少 数

水に浮かべたコップにチョロチョロと水を注ぎ続ける。そしてある日、コップの中の水は満杯になってコップは「あっという間」に水底に沈んでいく。
この「あっという間」の変化が近く起こるのでしょう。そして、逆転現象が起こる。

金融経済なセレブリティーがもてはやされる時代が終わり、ミニマルで等身大なライフスタイルを持つ人が羨望の的となる。「24時間闘えますか」の時代が完全に終わり、スマホも腕時計さえ持たぬ人がかっこよく見えるようになる。
郊外にマイホームを持って、その分を満員電車に揺られる時間が長くなるなら、都心の借家…はたまた地方の町や村での振興事業や、レストラン、ブランジュリー開業のために移住という方が「スマートな生き方」に見えるようになるのでしょう。

(もちろん、ローンを抱えながら、その道を進みたくても進めない人もたくさんいらっしゃるでしょう)
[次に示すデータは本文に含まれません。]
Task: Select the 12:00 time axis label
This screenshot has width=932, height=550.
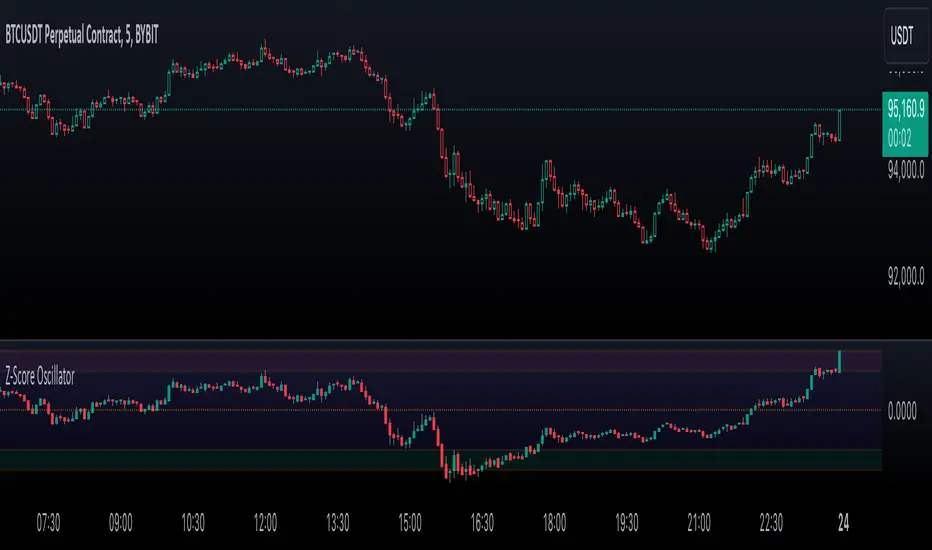Action: (x=266, y=521)

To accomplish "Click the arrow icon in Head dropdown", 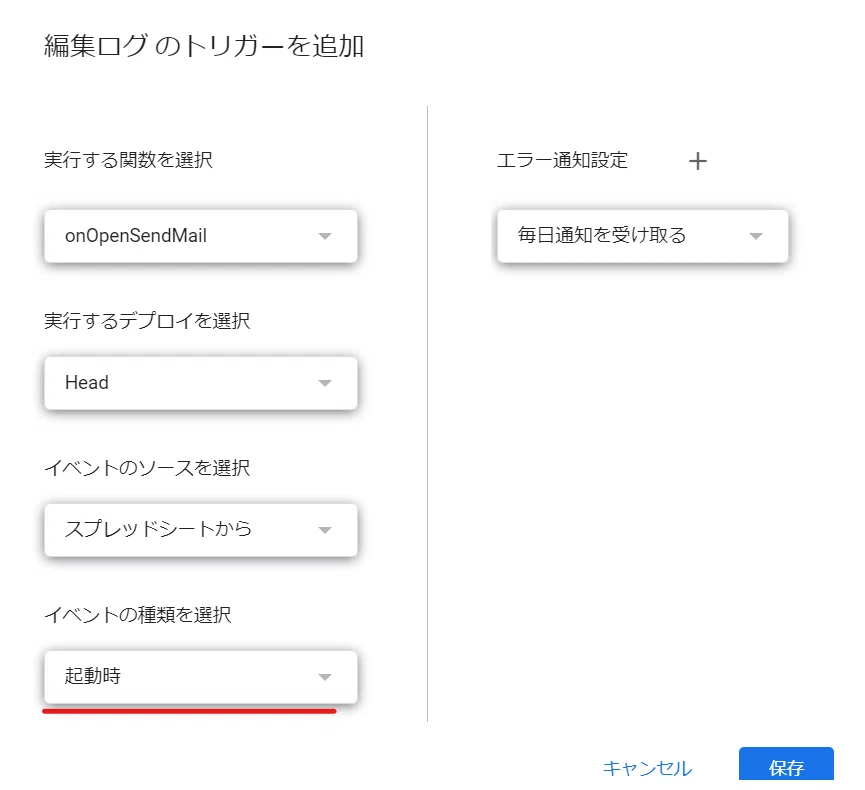I will click(x=325, y=383).
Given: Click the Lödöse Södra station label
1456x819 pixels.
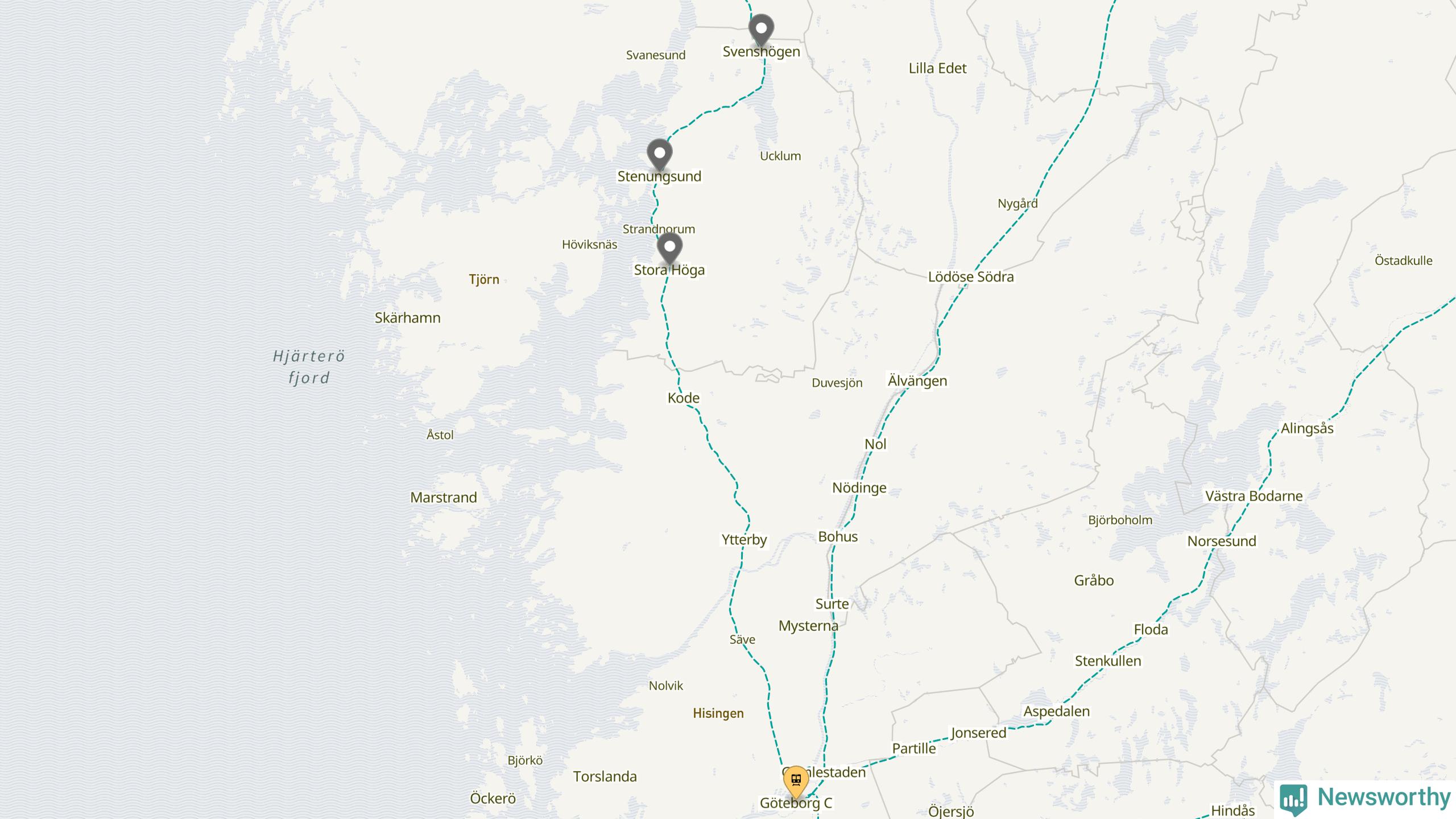Looking at the screenshot, I should click(971, 277).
タワーマンションや超高層のオフィスを林立させる再開発地が成功した街ではなく、旧来の価値観に沿えば「再開発に失敗したか、乗り遅れた街」であるところの、低層で新旧の多様性に富んだ建物に恵まれ、個人店も豊富にあって、クリエイティブ・クラスを多く居住させる街の方がピカピカになっていくのでしょう。
もちろん「再開発に失敗したか、乗り遅れた街」の全てがピカピカになっていくわけではありません。むしろ80%以上の街が「あるがままなり」でしょう。一度も商店街で買い物をしたことのない担当者が考案した振興策を自分の腹を痛めることなく実施してきただけの「たいていの商店街」は朽ちていくはずですし、同様に成果の上がらぬ行政施策を繰り返した中心市街も、郊外型の住宅地も、たいていは空洞化の波に呑まれていくのでしょう。

とにかく、時代の断層が大きな絶壁になっているとき、次の時代に沿うているのは「少数」です。

海図のない海に漕ぎ出すことができた勇気と、そして、その海で航海を続ける技量を持った人だけが「安泰」を行く…

そんなの「少数」に決まっています。